Render the listing as a Markdown table with the columns Row and Text, numbering each line and skipping blank ones. Begin at the first line of the listing and stop after the line that contains "[x=387, y=202]".
▽
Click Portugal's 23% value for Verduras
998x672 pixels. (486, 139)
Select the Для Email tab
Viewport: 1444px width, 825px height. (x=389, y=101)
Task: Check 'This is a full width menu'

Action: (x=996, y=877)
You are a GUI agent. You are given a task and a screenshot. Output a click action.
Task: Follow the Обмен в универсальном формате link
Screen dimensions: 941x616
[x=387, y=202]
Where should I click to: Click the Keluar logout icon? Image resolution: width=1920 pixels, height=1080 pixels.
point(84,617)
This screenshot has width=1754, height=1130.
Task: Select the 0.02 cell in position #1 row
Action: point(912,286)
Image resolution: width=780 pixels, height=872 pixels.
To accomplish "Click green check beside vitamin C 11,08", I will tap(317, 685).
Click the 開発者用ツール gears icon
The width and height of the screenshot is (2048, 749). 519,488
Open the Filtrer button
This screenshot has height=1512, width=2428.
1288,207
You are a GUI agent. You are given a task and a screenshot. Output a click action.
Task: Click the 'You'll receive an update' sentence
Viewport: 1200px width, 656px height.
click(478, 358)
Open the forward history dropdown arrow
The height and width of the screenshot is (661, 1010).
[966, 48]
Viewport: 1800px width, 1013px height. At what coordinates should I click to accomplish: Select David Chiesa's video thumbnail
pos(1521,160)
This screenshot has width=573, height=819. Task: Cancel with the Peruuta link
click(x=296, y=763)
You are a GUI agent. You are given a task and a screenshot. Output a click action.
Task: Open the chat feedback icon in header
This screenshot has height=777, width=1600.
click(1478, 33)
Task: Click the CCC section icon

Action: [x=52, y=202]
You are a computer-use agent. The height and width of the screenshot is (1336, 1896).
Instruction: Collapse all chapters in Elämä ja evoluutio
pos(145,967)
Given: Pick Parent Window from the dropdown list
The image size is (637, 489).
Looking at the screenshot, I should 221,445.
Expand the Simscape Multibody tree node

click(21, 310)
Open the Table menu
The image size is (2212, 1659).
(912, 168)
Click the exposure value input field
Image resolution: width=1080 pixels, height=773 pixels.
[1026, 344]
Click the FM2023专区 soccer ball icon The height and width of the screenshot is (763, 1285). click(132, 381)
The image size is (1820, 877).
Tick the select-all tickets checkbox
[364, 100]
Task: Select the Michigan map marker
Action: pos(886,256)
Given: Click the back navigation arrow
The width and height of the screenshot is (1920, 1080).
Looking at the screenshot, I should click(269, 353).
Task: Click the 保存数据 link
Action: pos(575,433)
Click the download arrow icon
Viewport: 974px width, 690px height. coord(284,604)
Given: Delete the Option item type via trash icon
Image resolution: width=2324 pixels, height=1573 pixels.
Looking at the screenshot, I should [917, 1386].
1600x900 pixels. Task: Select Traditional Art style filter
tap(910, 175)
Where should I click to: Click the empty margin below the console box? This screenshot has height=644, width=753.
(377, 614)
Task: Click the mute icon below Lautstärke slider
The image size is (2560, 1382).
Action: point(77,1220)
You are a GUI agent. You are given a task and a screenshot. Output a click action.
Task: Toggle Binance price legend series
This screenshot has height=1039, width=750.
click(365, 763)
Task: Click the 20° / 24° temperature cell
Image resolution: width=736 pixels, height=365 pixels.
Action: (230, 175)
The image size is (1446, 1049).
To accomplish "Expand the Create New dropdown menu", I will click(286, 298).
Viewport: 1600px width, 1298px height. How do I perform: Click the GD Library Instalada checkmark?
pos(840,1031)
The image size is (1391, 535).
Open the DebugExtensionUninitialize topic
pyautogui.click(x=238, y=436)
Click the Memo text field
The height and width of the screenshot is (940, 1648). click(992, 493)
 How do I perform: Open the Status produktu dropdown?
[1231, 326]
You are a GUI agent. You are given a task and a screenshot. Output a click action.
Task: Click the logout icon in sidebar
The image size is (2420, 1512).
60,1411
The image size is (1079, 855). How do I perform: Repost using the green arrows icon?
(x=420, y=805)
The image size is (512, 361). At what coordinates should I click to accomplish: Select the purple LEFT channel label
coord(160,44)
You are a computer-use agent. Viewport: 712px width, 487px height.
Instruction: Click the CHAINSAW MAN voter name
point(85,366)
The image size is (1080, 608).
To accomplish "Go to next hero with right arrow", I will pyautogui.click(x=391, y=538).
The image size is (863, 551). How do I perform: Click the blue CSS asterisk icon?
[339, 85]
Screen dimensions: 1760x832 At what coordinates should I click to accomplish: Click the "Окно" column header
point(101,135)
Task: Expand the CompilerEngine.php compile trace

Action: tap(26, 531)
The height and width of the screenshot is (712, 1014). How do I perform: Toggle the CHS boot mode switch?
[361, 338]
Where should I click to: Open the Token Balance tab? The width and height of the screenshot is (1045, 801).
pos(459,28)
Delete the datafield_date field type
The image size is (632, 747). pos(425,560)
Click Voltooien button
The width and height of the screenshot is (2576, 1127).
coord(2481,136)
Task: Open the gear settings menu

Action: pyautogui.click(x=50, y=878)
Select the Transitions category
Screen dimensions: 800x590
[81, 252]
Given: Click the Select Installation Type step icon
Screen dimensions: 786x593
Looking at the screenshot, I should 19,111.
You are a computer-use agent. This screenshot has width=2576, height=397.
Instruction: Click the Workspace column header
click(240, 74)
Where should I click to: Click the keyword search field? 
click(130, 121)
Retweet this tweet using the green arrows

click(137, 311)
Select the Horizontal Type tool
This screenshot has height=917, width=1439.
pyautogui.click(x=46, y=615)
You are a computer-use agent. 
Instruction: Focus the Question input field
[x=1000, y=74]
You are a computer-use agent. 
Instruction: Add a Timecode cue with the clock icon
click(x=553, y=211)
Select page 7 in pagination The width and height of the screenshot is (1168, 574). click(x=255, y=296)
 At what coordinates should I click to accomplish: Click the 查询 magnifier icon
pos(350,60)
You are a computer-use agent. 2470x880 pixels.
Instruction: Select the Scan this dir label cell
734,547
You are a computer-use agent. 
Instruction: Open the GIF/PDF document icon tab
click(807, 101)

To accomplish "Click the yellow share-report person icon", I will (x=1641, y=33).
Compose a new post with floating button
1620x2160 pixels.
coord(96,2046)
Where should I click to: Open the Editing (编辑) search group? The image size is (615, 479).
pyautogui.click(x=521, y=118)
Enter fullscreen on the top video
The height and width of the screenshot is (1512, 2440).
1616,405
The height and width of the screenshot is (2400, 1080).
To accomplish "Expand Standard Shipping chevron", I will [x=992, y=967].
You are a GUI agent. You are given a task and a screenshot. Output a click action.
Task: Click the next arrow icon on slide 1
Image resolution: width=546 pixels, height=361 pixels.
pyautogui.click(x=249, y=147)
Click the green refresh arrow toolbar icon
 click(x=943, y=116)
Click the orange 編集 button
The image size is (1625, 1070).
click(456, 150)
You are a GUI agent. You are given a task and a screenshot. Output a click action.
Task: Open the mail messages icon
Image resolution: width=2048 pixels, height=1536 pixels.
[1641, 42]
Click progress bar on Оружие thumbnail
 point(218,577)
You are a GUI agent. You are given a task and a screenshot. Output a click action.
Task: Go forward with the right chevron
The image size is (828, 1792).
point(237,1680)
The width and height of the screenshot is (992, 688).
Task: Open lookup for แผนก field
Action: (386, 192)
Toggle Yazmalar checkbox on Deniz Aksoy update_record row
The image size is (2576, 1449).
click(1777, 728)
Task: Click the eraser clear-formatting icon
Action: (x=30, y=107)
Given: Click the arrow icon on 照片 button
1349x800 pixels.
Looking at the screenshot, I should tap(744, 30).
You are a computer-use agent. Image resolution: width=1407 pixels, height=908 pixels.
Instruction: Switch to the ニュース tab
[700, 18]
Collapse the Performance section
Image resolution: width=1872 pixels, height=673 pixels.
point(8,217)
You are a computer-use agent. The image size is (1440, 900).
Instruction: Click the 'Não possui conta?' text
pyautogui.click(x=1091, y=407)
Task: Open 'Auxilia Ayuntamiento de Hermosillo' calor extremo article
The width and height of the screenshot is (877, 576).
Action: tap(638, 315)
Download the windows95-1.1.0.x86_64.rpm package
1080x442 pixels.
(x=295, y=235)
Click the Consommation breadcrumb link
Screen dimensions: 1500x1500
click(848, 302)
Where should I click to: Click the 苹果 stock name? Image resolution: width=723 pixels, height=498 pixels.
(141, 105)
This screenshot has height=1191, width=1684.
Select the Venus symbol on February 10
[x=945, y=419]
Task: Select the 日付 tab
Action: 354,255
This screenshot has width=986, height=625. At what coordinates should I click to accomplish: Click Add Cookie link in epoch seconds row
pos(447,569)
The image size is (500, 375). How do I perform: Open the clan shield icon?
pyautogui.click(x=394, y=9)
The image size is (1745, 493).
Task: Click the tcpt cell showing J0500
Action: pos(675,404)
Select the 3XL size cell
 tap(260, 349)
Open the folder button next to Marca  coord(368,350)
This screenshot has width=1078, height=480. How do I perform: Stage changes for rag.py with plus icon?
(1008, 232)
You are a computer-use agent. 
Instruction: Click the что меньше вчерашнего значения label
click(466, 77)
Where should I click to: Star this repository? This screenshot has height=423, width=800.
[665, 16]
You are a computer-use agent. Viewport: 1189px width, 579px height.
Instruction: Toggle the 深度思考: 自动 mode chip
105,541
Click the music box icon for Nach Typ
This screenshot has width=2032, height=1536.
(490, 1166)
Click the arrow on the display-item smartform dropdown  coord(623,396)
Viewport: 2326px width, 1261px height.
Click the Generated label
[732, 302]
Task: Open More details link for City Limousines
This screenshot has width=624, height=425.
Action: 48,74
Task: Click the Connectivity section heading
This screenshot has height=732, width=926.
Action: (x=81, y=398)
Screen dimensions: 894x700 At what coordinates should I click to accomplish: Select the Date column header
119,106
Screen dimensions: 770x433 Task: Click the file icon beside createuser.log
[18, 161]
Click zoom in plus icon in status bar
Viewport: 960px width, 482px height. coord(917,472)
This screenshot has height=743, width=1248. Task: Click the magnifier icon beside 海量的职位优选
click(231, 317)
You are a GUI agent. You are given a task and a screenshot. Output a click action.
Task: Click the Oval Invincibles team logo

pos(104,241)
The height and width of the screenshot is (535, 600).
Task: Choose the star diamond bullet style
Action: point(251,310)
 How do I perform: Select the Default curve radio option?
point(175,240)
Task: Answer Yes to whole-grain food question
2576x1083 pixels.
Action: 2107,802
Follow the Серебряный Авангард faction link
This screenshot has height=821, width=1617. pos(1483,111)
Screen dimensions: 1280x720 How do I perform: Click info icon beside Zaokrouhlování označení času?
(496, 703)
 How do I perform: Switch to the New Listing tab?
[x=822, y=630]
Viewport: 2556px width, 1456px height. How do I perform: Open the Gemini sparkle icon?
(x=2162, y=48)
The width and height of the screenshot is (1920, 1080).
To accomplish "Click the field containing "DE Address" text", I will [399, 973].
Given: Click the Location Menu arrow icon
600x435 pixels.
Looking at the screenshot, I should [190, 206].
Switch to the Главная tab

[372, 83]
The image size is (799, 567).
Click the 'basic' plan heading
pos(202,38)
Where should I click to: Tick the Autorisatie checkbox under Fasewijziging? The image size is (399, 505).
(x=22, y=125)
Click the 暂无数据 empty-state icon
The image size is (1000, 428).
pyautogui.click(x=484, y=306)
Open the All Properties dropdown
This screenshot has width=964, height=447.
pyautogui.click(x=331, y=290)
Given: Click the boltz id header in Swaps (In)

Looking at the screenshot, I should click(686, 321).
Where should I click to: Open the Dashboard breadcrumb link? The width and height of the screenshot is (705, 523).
△
▶ **Solution for this exercise**
| Row | Text |
|---|---|
| 1 | Click Portugal's 23% value for Verduras |
| 2 | 998x672 pixels. (486, 139) |
| 3 | Select the Для Email tab |
| 4 | Viewport: 1444px width, 825px height. (x=389, y=101) |
| 5 | Task: Check 'This is a full width menu' |
| 6 | Action: (x=996, y=877) |
| 7 | You are a GUI agent. You are given a task and a screenshot. Output a click action. |
| 8 | Task: Follow the Обмен в универсальном формате link |
| 9 | Screen dimensions: 941x616 |
| 10 | [x=387, y=202] |